VTT is the technical research center of Finland, which is highly involved in several hydrogen projects in Europe and currently coordinates in different EU/H2020 projects. VTT focuses on PEMFC research related to the development of the integration of hydrogen utilization and fuel cell systems. As well, SOFC cells are tested and characterized in VTT’s laboratories. The in-house testing infrastructure of such fuel cells makes it possible to measure the customer needs more efficiently.
“Hydrogen, which is widely used in industrial processes, is also suitable for fuel and energy storage and can be produced from water without emissions”.
Hydrogen, as a flexible energy carrier can be used in the transformation to renewable energy. However, storing, transporting, and usage of compressed or liquid hydrogen will not be safe and efficient. Finnish SMEs, energy producers, and user sectors show huge feasibility in energy storage.

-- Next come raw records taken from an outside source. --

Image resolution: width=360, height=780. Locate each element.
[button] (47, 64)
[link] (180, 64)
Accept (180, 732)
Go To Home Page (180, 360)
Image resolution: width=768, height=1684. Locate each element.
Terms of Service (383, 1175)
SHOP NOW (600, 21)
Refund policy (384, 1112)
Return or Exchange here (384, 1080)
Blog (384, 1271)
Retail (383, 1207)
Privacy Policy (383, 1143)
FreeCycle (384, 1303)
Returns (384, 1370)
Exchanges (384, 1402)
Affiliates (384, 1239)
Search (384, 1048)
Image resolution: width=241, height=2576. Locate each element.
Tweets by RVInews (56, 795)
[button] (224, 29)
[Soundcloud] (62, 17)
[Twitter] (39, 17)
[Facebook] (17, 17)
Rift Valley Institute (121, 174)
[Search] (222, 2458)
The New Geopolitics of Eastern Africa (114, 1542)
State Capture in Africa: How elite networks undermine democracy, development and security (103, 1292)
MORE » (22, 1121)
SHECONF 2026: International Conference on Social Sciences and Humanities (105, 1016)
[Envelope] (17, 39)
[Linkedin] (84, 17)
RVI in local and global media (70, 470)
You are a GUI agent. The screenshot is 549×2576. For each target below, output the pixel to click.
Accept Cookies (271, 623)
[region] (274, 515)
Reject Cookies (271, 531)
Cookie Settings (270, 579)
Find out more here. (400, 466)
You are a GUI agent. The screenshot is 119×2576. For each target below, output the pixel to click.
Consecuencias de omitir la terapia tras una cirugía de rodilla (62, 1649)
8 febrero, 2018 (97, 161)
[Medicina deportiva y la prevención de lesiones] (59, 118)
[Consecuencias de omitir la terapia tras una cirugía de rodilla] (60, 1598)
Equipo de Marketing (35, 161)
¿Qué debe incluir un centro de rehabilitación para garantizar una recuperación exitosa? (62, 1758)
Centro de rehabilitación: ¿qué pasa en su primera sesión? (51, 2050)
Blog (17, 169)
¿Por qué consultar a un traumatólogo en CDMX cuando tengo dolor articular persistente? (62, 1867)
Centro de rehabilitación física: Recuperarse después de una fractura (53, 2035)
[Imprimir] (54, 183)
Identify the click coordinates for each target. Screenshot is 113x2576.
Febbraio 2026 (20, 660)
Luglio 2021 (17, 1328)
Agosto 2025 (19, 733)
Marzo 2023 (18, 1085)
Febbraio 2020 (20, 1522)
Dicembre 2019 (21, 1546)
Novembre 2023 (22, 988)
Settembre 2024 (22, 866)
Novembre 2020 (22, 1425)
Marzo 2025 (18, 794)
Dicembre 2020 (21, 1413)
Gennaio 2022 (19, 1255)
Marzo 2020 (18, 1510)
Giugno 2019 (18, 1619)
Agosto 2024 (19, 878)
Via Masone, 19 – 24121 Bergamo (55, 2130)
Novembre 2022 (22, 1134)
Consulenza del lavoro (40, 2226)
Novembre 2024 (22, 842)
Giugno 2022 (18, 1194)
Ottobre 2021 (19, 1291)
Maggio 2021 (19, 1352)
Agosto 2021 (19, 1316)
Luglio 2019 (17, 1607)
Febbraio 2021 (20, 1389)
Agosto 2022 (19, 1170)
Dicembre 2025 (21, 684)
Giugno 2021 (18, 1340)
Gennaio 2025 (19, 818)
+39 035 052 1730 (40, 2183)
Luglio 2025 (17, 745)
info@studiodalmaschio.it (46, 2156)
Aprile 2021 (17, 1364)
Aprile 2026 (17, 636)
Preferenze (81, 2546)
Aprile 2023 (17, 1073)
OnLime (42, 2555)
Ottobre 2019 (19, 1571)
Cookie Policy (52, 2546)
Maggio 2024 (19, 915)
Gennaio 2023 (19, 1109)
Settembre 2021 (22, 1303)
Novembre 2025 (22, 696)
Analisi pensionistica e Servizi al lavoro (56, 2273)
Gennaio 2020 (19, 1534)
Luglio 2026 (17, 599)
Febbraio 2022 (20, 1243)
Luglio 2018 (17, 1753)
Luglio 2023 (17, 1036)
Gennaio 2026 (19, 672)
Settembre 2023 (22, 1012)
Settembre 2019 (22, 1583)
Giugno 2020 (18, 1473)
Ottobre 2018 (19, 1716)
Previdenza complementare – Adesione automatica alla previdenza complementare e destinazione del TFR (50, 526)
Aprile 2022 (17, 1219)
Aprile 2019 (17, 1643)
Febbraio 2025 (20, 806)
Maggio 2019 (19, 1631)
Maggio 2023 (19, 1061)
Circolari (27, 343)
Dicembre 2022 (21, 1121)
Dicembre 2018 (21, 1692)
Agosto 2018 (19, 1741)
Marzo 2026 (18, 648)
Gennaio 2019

“Liquid organic hydrogen carriers (LOHCs) are liquid hydrogen batteries, which can be reversibly hydrogenated and dehydrogenated using catalysts and elevated temperatures”.
LOHCs would offer the solutions for energy storage as they are flexible in storage times and capacities.
“The LOHC concept could serve as storage of renewable electricity and energy for demanding use in Finland, including energy sectors, residential use, shipping, and mobile applications”.